Many in the crowd were left in tears and they roared out his name in approval, grateful for his incredible career which saw him become the first man to score 100 international centuries.

A further century proved out of Tendulkar’s reach in his final Test, dismissed for 74 Friday as India took command of a match they wrapped up the next day to win the series 2-0.

Our god

But his fans will forgive him this relative “failure” because Tendulkar is not just a sports star, but also an icon in a country of more than 1.2 billion people.

His fans often wave placards at matches that read, “Cricket is my religion and Sachin is my God.” Himself a devout Hindu, the diminutive 5-feet 5-inch all-rounder was well-known throughout his career as a modest superstar who never lost his cool either at the batting crease or in front of the cameras and fans.

READ: Indian cricket legend Tendulkar announces retirement

Former India captain Rahul Dravid told CNN that Tendulkar would be remembered as “the benchmark” against which all the nation’s cricketers measured themselves.

In a game where 100 runs – or a century – is regarded as the high-water mark of batting achievement in any match at any level, Tendulkar last year reached 100 hundreds at international level and now holds almost all coveted batting records except for cricket legend Don Bradman’s career average of 99.94 runs.

Even “The Don” as he is known in Australia – the cricketing prodigy of the 1930s and ’40s who was still alive when Tendulkar made his Test debut in 1989 – once remarked on the Little Master’s prodigious talent.

“I saw him playing on the television and I was very, very struck by his technique. I asked my wife to come and have a look at him. Because, I said, I never saw myself play, but I feel that this feller is playing much the same as I used to play … It was just his compactness, his stroke production, his technique, it all seemed to gel as far as I was concerned,” Bradman told reporters.

Completing his stellar career, Tendulkar scored 15,921 runs in 200 Test matches at an average of 53.78 each innings, and 18,426 runs in 463 one-day international matches at 44.83 each time at bat.

Shane Warne – the famous Australian leg spin bowler and another of Bradman’s favorite contemporary cricketers – rated him the greatest player of the modern game.

“Sachin Tendulkar is, in my time, the best player without a doubt – daylight second, Brian Lara third,” said Warne, who said of the Indian that it was “a pleasure bowling to him.”

True sportsman

Australian cricket commentator Gideon Haigh said Tendulkar was well-known for his grace under pressure in a sport better known in modern times for its towering egos.

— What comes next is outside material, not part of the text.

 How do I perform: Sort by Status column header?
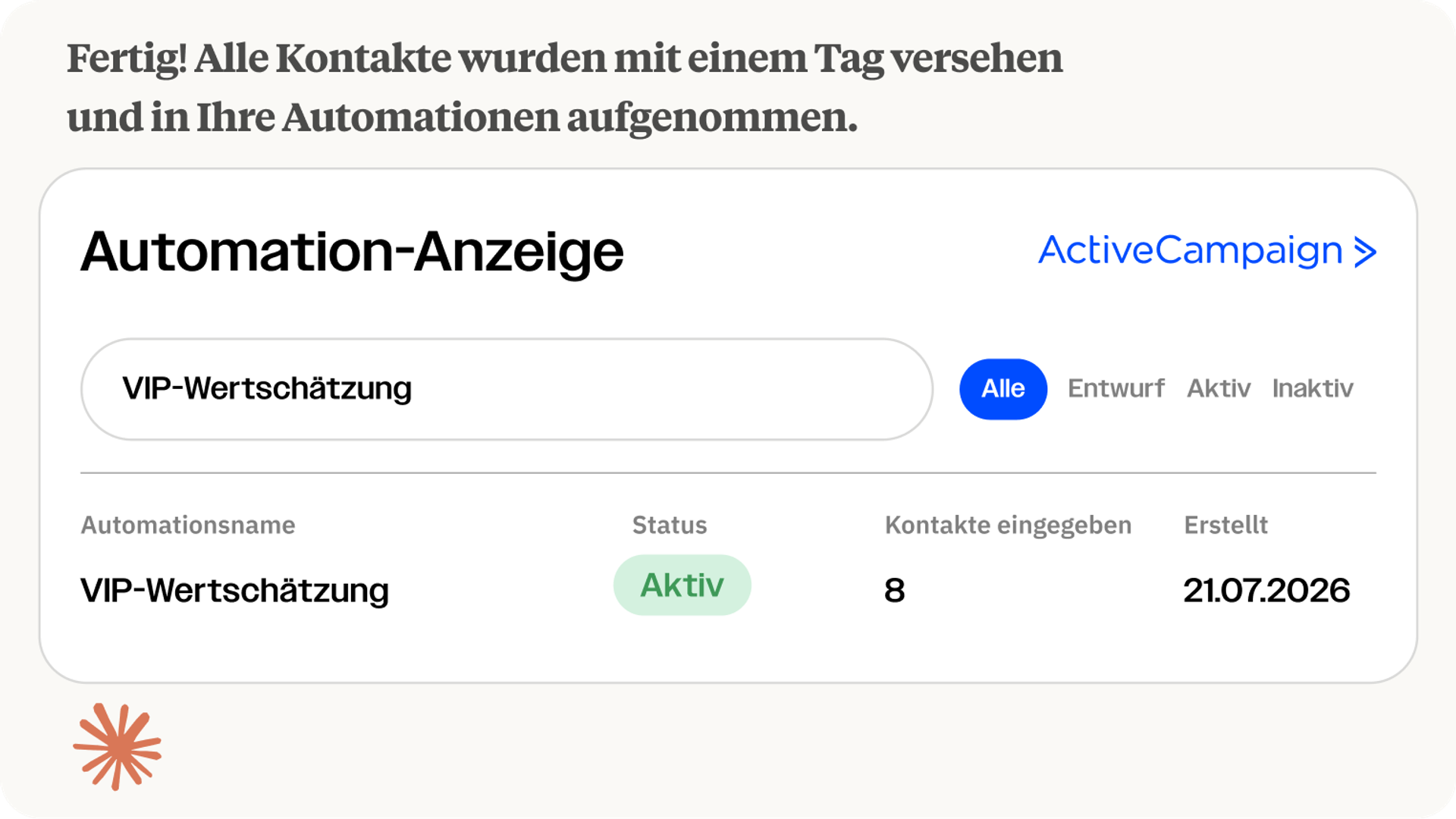click(670, 525)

“Certainly, he has left a strong imprint on his cricket contemporaries,” Haigh wrote in The Australian newspaper. “They knew him, for example, for never throwing his bat after a dismissal; he would sit down in the dressing room, reflect, but never brood.”

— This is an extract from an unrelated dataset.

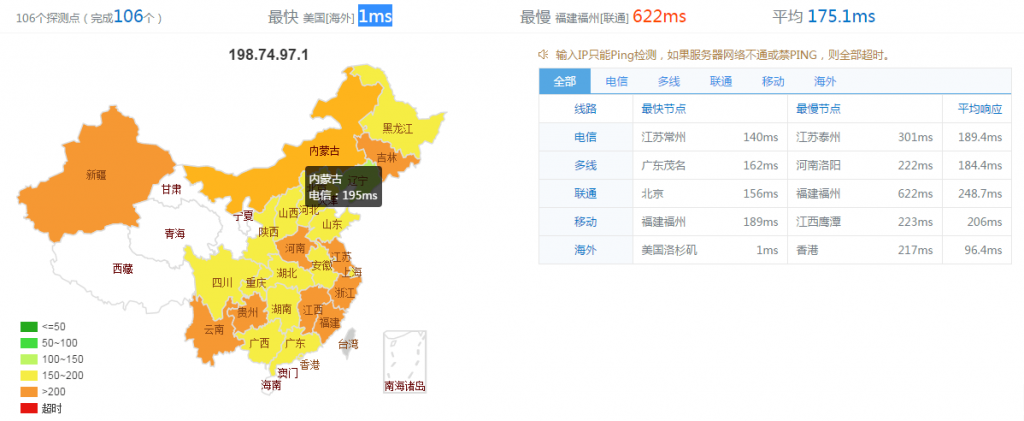
Task: Click the 平均响应 column header
Action: tap(978, 108)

In India, his popularity has reached beyond cricket’s stadiums and – with a career unsullied by controversy or scandal – he has become a marketer’s dream.

With a net worth of about $160 million from endorsements, property and cricket earnings, according to Singapore-based Wealth X, Tendulkar is cricket’s richest player and the country’s biggest icon.

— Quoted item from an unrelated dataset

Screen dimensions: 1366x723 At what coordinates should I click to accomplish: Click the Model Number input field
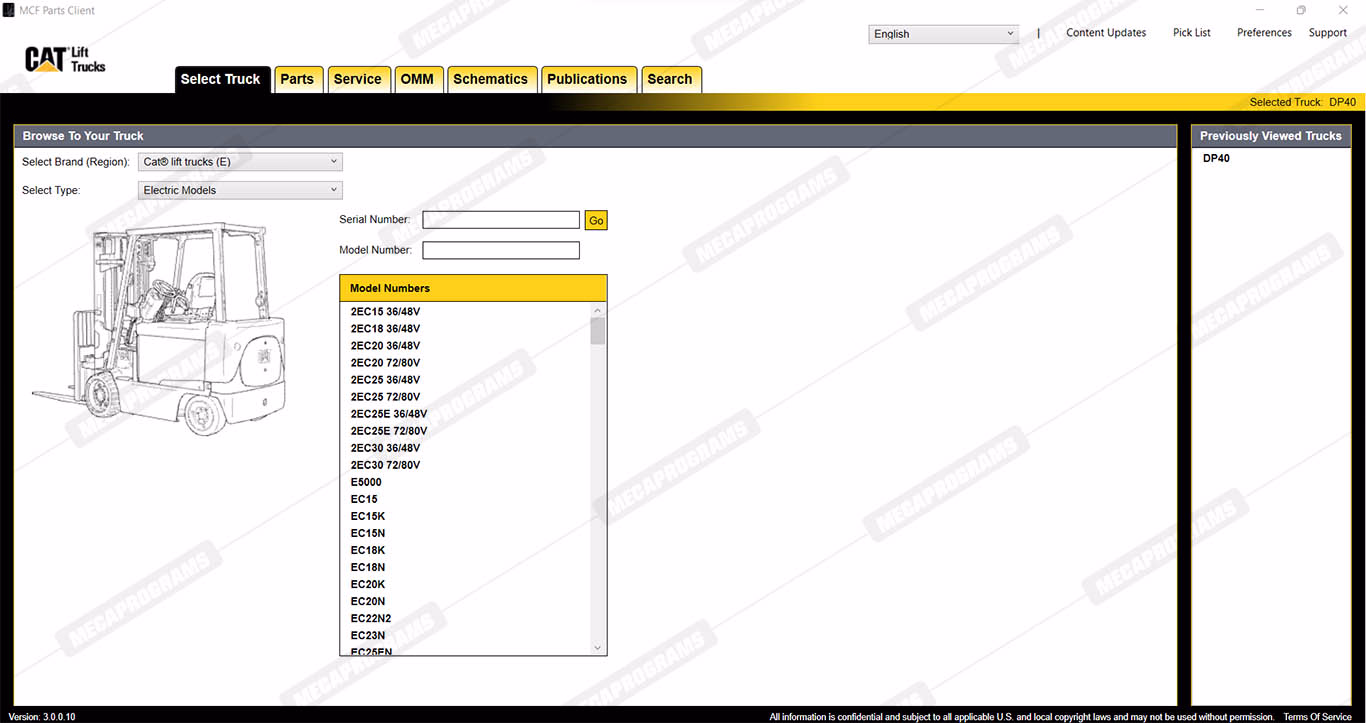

Walk into any shopping mall in India, and there’s a good chance you will see Tendulkar on a poster or a billboard. He endorses 17 products including Canon, Visa and Adidas.

Canon has spent $50 million on advertising over the past five years – and half of that on Tendulkar alone.

“It has worked phenomenally,” Canon India’s senior vice president Alok Bharadwaj told CNN. “We notice that the awareness of our brand is improving and since people respect him a lot there’s almost a subtle admission that if Sachin is saying it, then it has to be true.”

Tendulkar is known to be choosey about what he endorses and will not, for instance, put his name to alcohol, despite large offers from corporations

Despite his commercial success, the “Little Master” says it’s always been about the cricket.

“The fact was that it was all happening because of cricket and my focus always stayed on cricket, the rest of these things happened around cricket and even today cricket is the focal point, cricket is the ultimate thing for me … it’s that simple,” he told CNN in an interview in 2008.

CNN’s Gary Morley also contributed to this report.